Transcribe the records in full; omit images.

Start of Block

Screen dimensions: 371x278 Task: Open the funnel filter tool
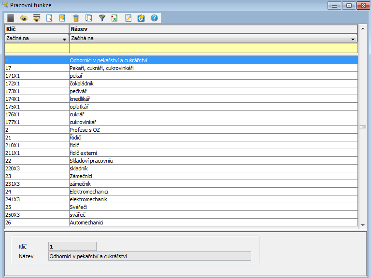[102, 18]
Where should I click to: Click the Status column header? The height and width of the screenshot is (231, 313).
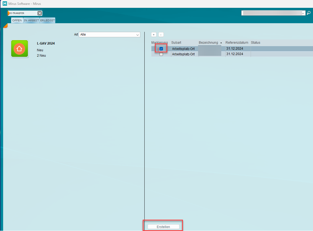[255, 43]
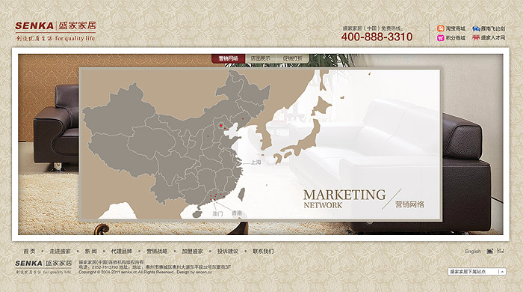The height and width of the screenshot is (292, 523).
Task: Select the 营销网络 tab
Action: pyautogui.click(x=228, y=58)
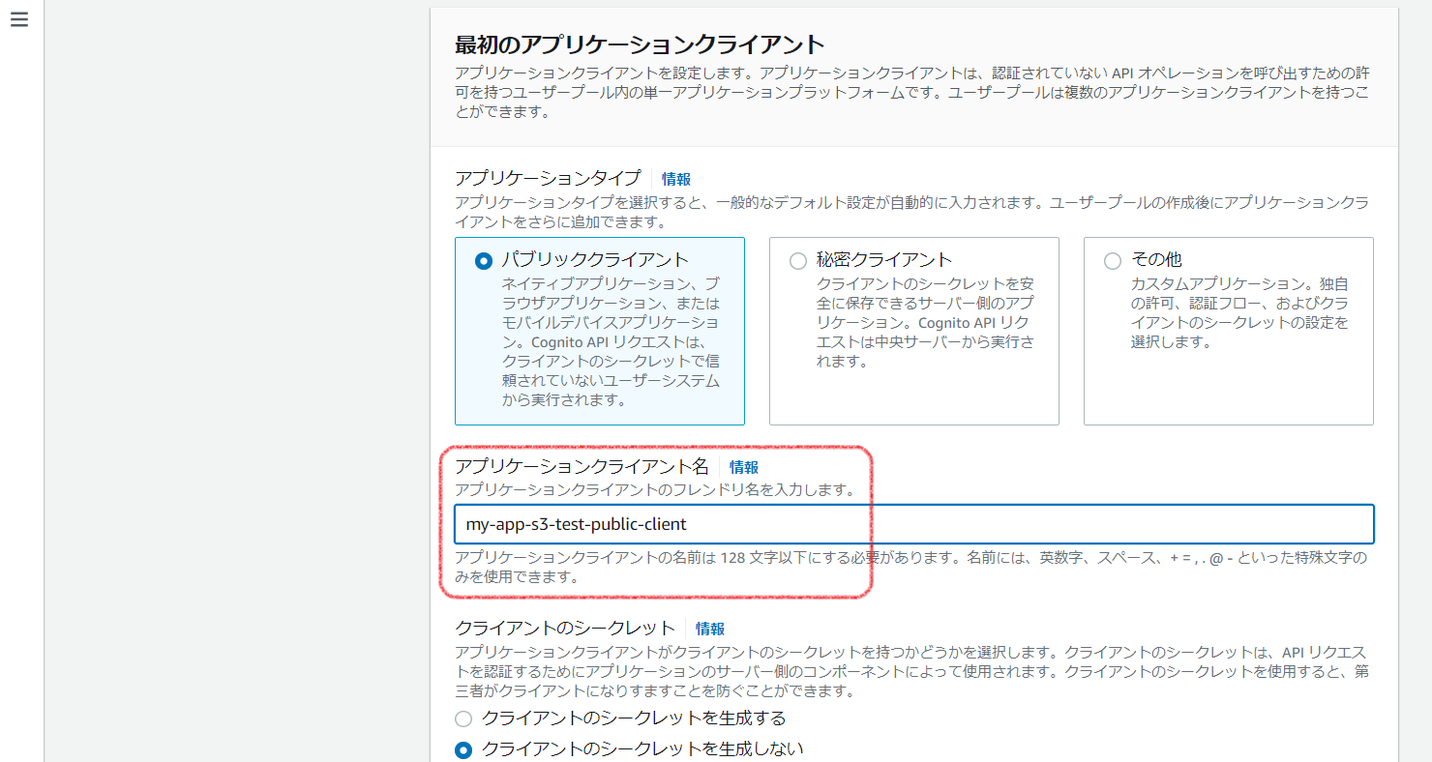Select the 秘密クライアント application type

(797, 260)
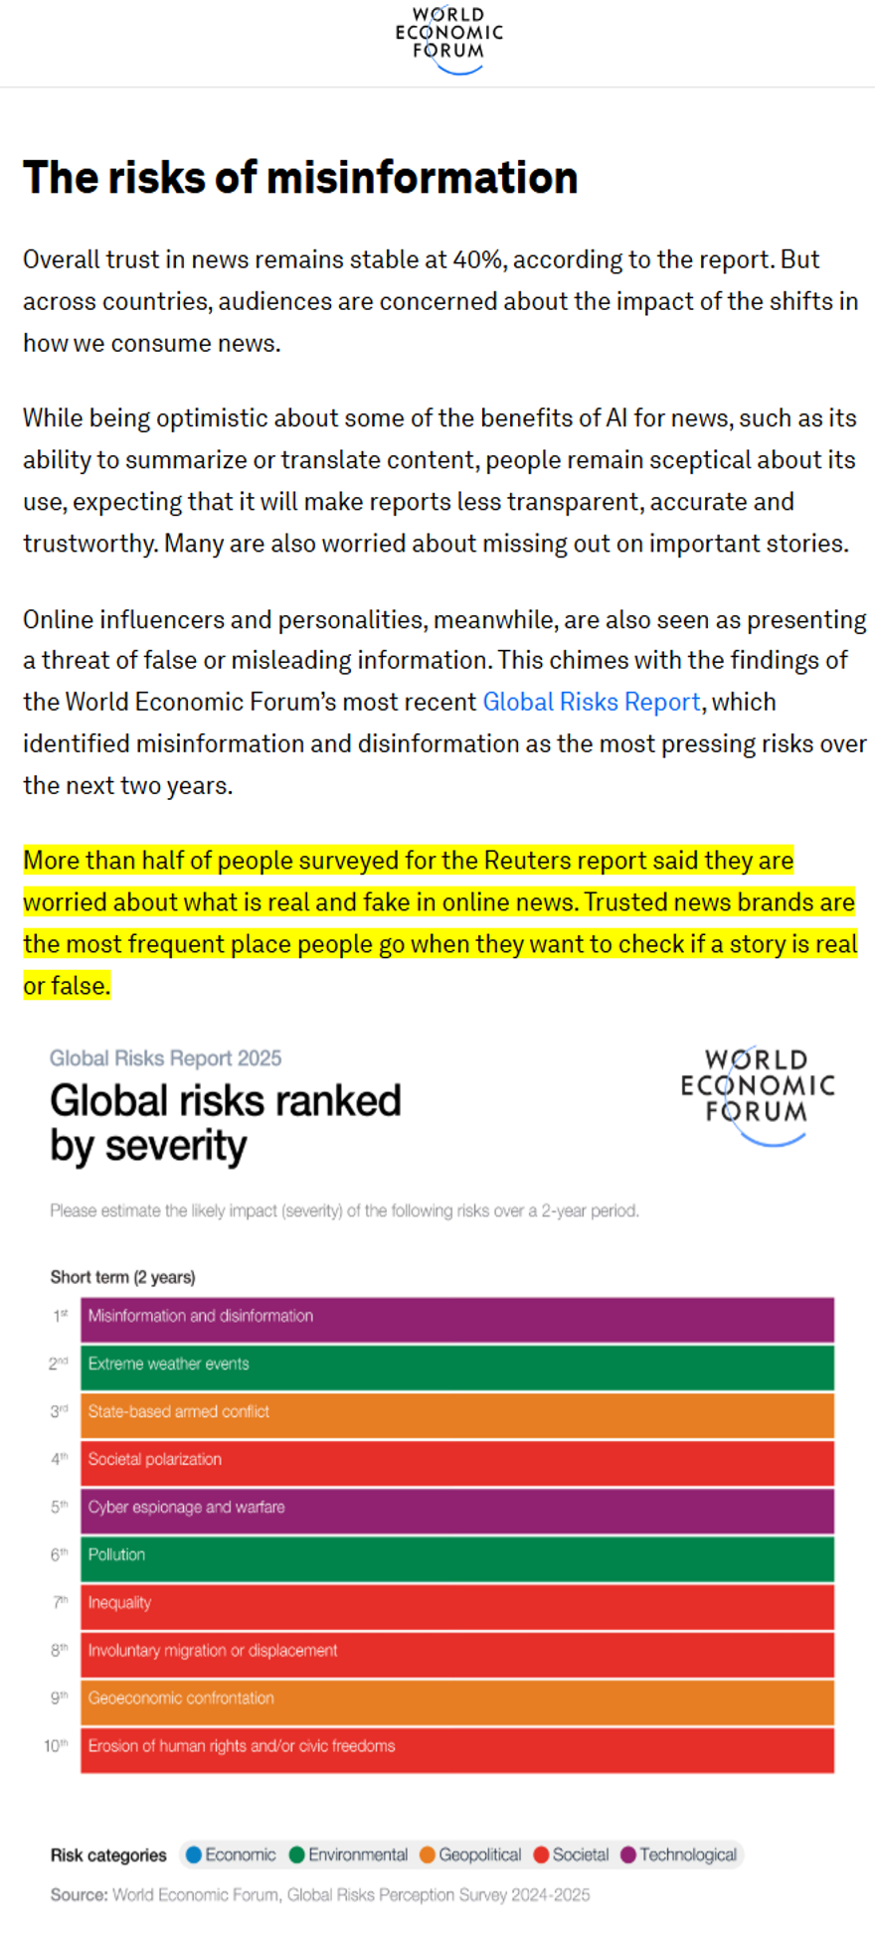This screenshot has height=1933, width=875.
Task: Click the State-based armed conflict bar
Action: [x=457, y=1414]
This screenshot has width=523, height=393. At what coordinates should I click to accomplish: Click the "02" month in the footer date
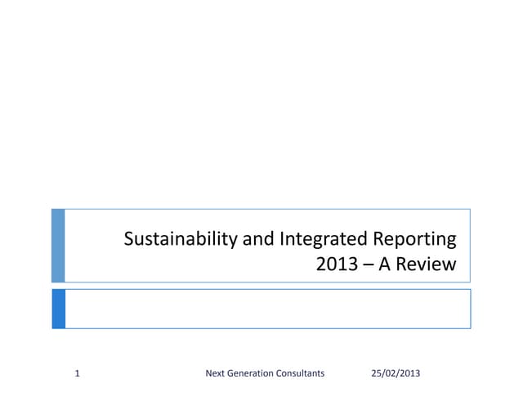pos(391,373)
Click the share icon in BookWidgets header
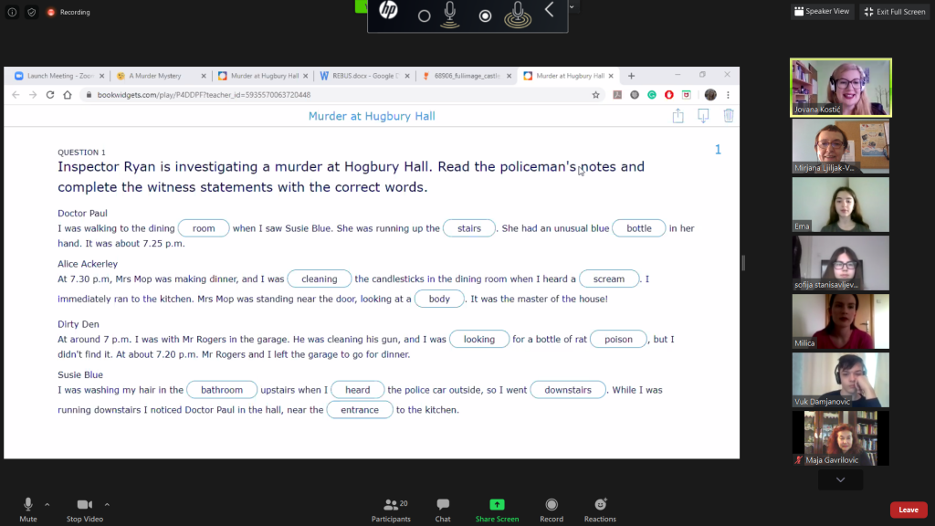 coord(678,116)
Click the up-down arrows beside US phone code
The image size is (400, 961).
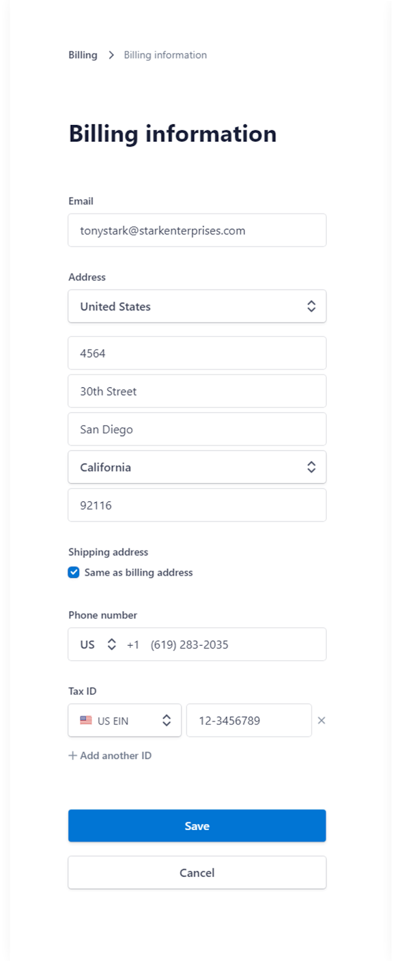click(x=112, y=644)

End of Block

**OUTPUT BELOW**
Screen dimensions: 371x278 Task: Open the funnel filter tool
[102, 18]
Where should I click to: Click the Status column header? The height and width of the screenshot is (231, 313).
[255, 43]
The height and width of the screenshot is (292, 523).
Task: Select the 营销网络 tab
Action: pyautogui.click(x=228, y=58)
Select the 秘密クライアント application type

(797, 260)
This screenshot has height=1933, width=875.
Task: Click the State-based armed conflict bar
Action: [x=457, y=1414]
This screenshot has width=523, height=393. At what coordinates should I click to accomplish: Click the "02" month in the footer date
pos(391,373)
Click the share icon in BookWidgets header
 coord(678,116)
Click the up-down arrows beside US phone code
The image size is (400, 961).
click(x=112, y=644)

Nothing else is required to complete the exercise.